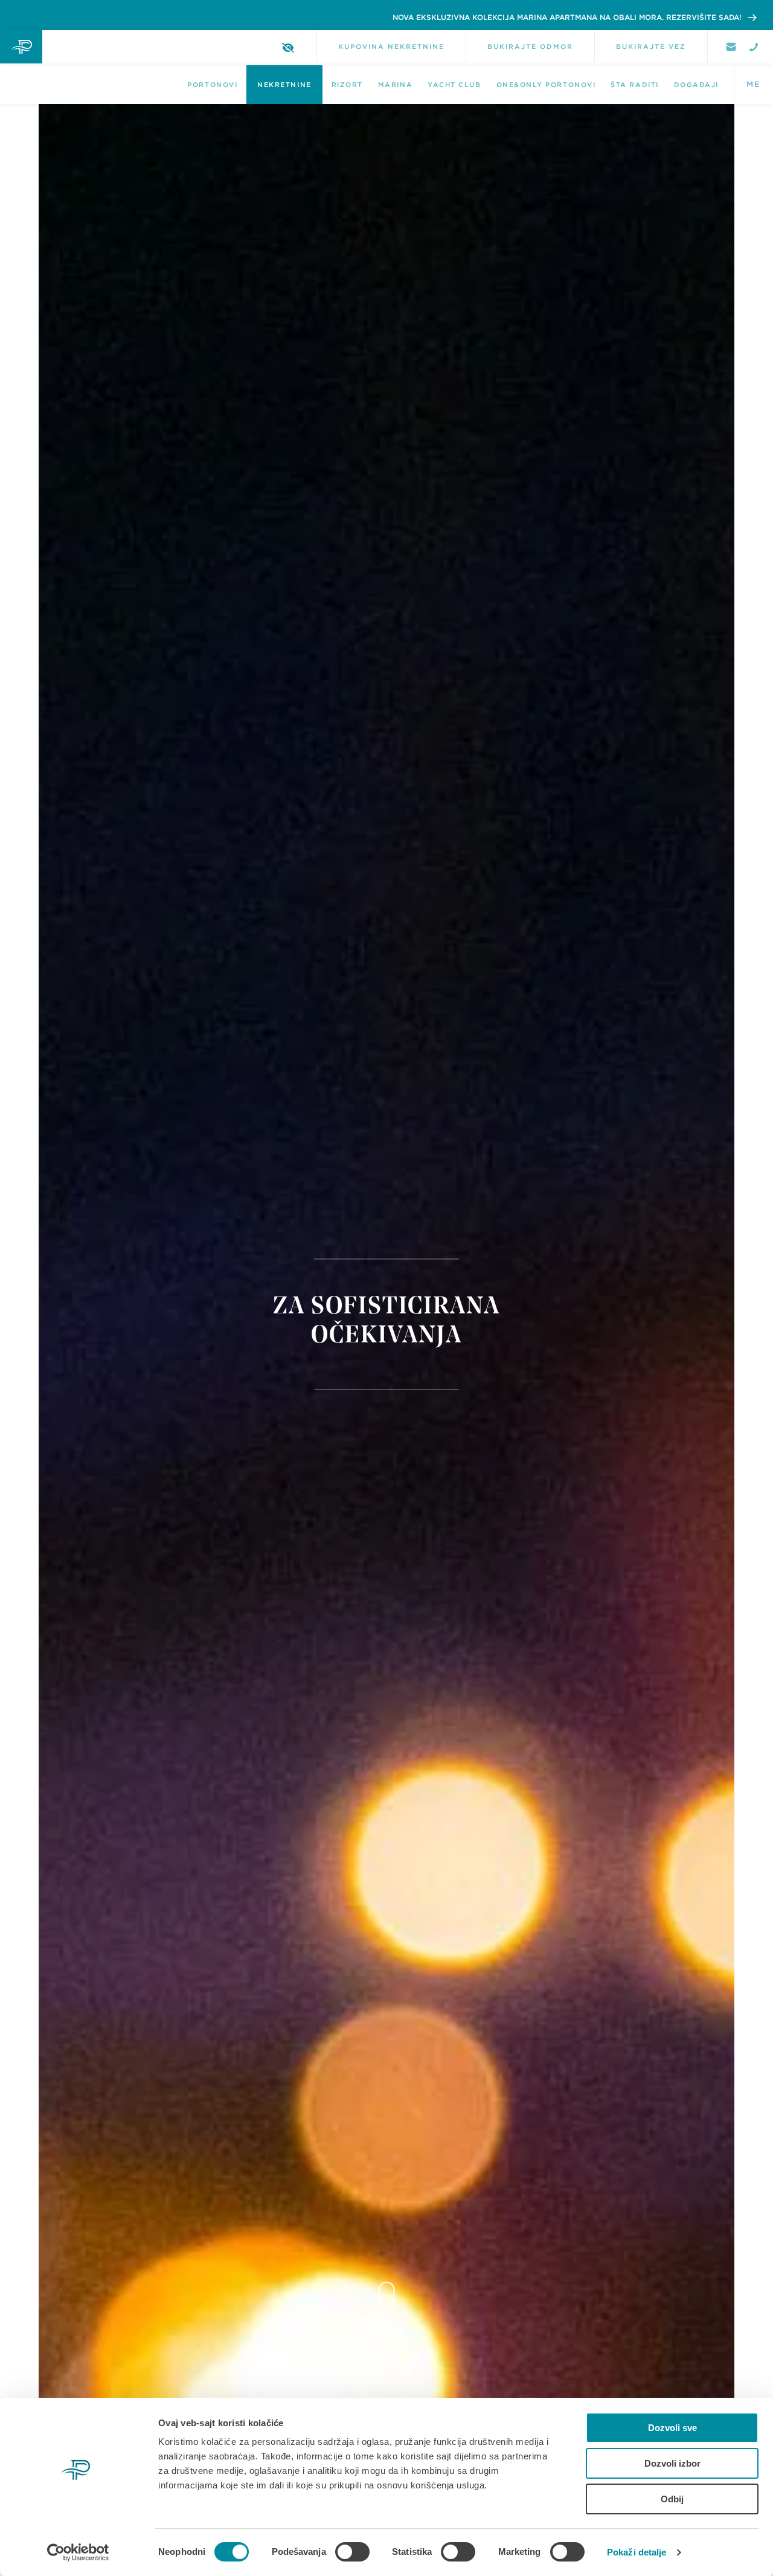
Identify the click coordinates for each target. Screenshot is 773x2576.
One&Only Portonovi (546, 84)
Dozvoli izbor (672, 2463)
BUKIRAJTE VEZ (651, 46)
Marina (395, 84)
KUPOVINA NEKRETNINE (391, 46)
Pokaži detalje (636, 2552)
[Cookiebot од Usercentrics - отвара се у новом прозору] (78, 2552)
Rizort (347, 84)
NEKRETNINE (284, 84)
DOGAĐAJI (696, 84)
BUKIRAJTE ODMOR (530, 46)
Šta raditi (634, 84)
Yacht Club (454, 84)
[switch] (352, 2552)
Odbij (672, 2499)
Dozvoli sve (672, 2428)
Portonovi (212, 84)
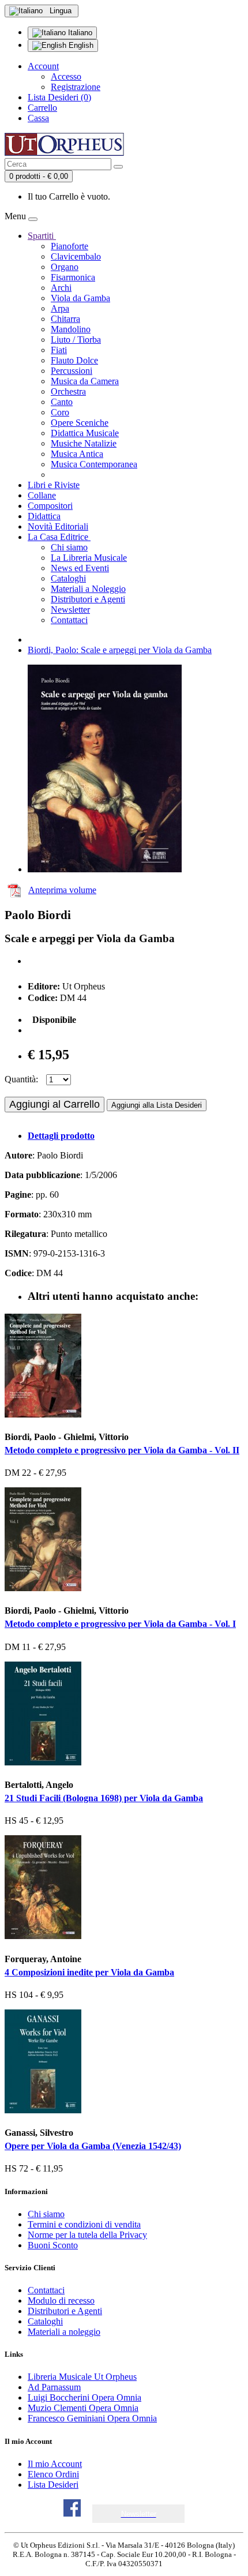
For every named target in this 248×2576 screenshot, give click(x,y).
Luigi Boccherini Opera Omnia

****************

Your reply should be only the number of lines in the records above that include "target".

Reply:
2